Note To Awards Givers: Ignore The Dark Knight At Your Own Peril

The year isn’t over, but best of 2009 awards and nominations are already being handed out. If like everyone, you’re a Dark Knight fan, things aren’t looking good. So far, it’s been a near total shut-out (with far too few exceptions like the Critics Choice Awards) for Nolan’s record-breaking superhero masterpiece, as other movies and other actors were awarded by early honoring critics and given the top places on their top whatever lists. The shutting out of the year’s best film reached its zenith this morning, when the Golden Globe nominees were announced, and except for a single Heath Ledger nomination The Dark Knight was left off.

Instead of nominating the year’s best reviewed, most loved movie the Golden Globes honored movies which no one really cares about. Movies which have received solid, but not spectacular reviews and which are for the most part, good but not great. In another year ignoring a movie like The Dark Knight might be justifiable. In 1977 for instance, the Academy honored Annie Hall instead of Star Wars. They were wrong, but at least you could make a case for giving the award to one of the industry’s most talented directors at the very height of his powers. This year there is no Annie Hall, in fact this year’s collection of Oscar hopefuls, aside from The Dark Knight, are decidedly mediocre. Apologies to The Reader, but you’re no Annie Hall.

Call me and the other 99% of moviegoers who love this movie biased if you want, but this is more than just our opinion. It’s also the opinion of many of the people leaving it out of their awards. Shortly before its debut in theaters, critics were hailing it as one of the best movies ever made, a life changing experience. It is, for a fact, one of the very best reviewed movies of the year. According to RottenTomatoes it has received a higher percentage of positive reviews than literally any of the other movies nominated in the Best Picture category by the half-mad Golden Globes… and it’s done that in spite of being much more widely reviewed. It’s more than just the year’s best movie, it’s also almost unquestionably going to be the year’s most influential. Like Star Wars before it, The Dark Knight is fast becoming the new mold from which all future movies will be poured. Its impact, its influence on cinema will be felt for decades to come.
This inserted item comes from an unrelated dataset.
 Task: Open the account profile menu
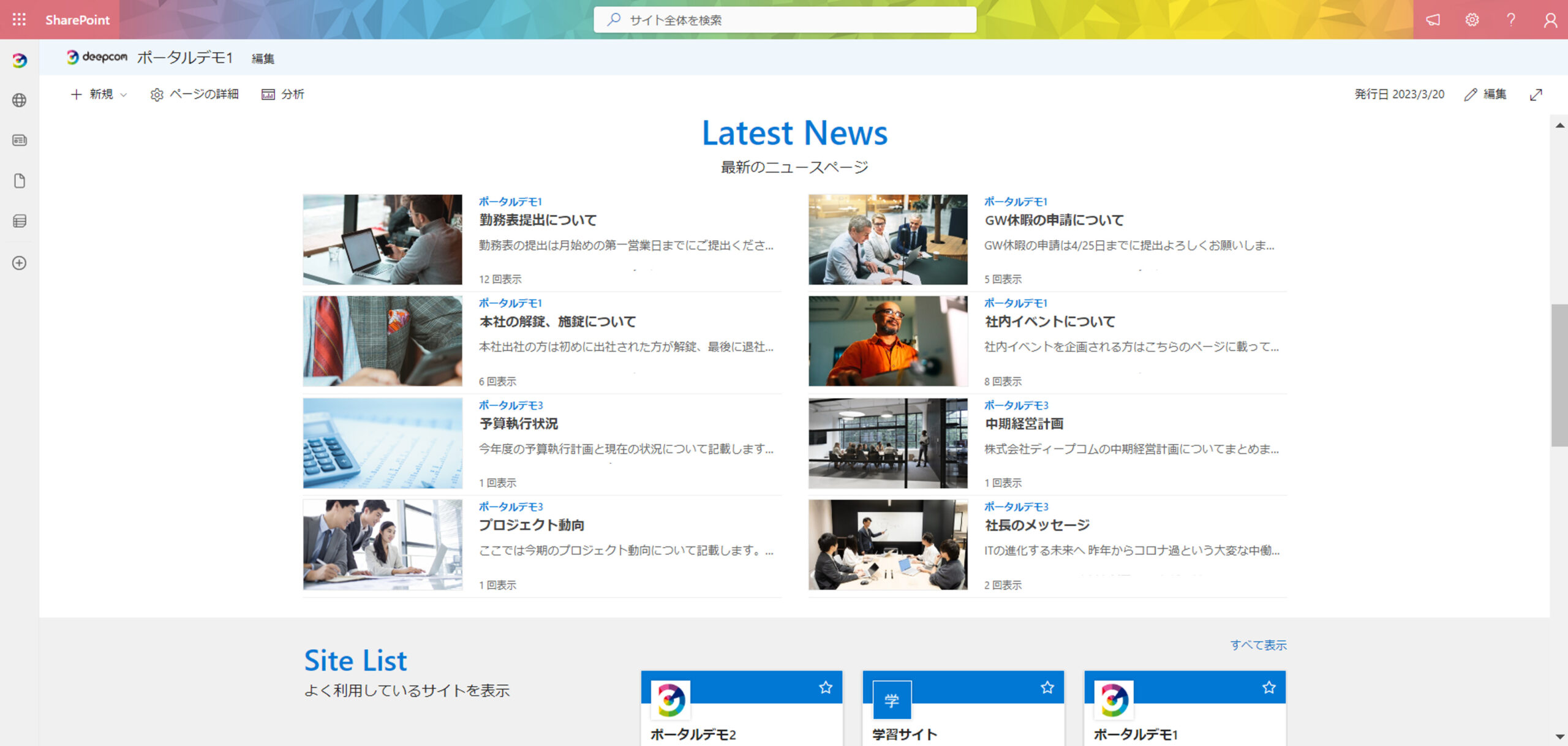coord(1550,20)
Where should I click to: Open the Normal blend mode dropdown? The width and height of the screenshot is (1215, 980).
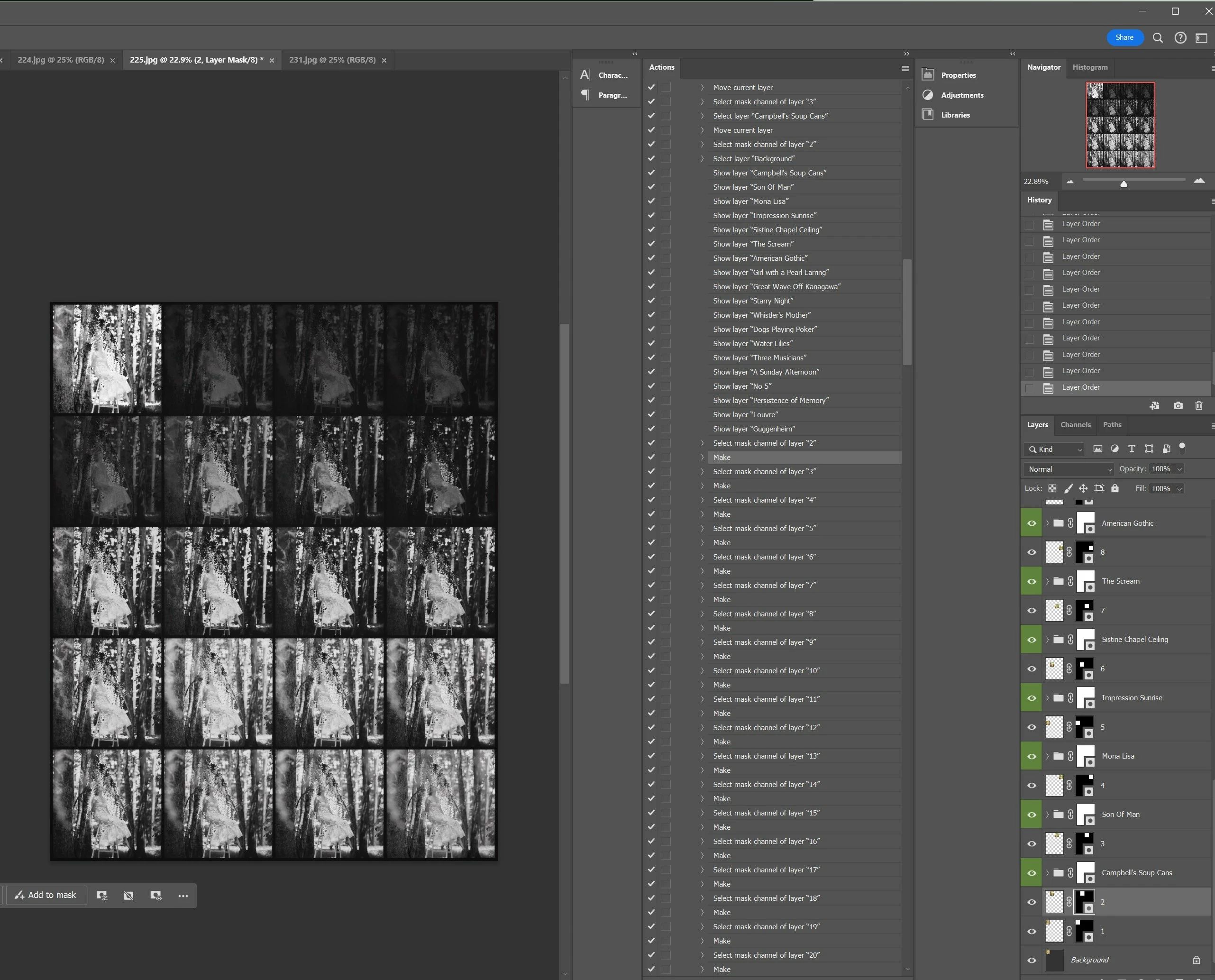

The Golden Globes are the Golden Globes, a vague entity run by a strange and mysterious European shadow organization which no one seems to understand. It sucks that they’ve decided to ignore The Dark Knight but they can get away with it, they’re the Golden Globes and they never make sense anyway. They have that luxury. Film critics: You don’t. Ignore The Dark Knight at your peril.

Film critics can no longer afford to champion pet films which no one has ever seen, at the expense of what even they have to know is probably the better film. Here’s why: They’re all about to be out of a job. Most end of year critics awards are the product of voting almost exclusively by print film critics. Few awards committees recognize the opinions of online reviewers, so most of the time when you see these awards announcements they’re all the result of voting from newspaper writers. Newspaper film critics who, by the way, are increasingly becoming extremely unemployed. If American newspapers are in trouble then American newspaper reviewers are in double trouble. There are many theories as to why this is happening, Roger Ebert came up with some good ones here. But at least part of the problem is that increasingly, people are turning away from the old media film critic and turning to places like Cinema Blend for their film related discussion and opinion. Why? Because they feel those critics are out of touch.

For print critics, a vote against The Dark Knight is a vote for your own irrelevancy. It’s a vote for the unemployment line. It’s a conscious choice to ignore a cultural phenomenon in favor of pushing some undeserved indie-film agenda over a movie which people have already seen. I’m not saying some of these smaller films aren’t good. They are. Milk for instance, deserves every bit of the praise it’s getting and there’s still room to give it some love right alongside TDK. Right now though, Dark Knight isn’t even in the conversation. That’s a travesty, one which must be corrected before it’s time to start talking Oscars. In any year, but especially in this, a particularly weak year, there’s nothing out there which compares to The Dark Knight. It must transcend your petty big box office biases since it has already changed the way we think about movies forever. It’s more than the best movie of the year, it’s one of the best movies ever made. Snub it and there will be consequences.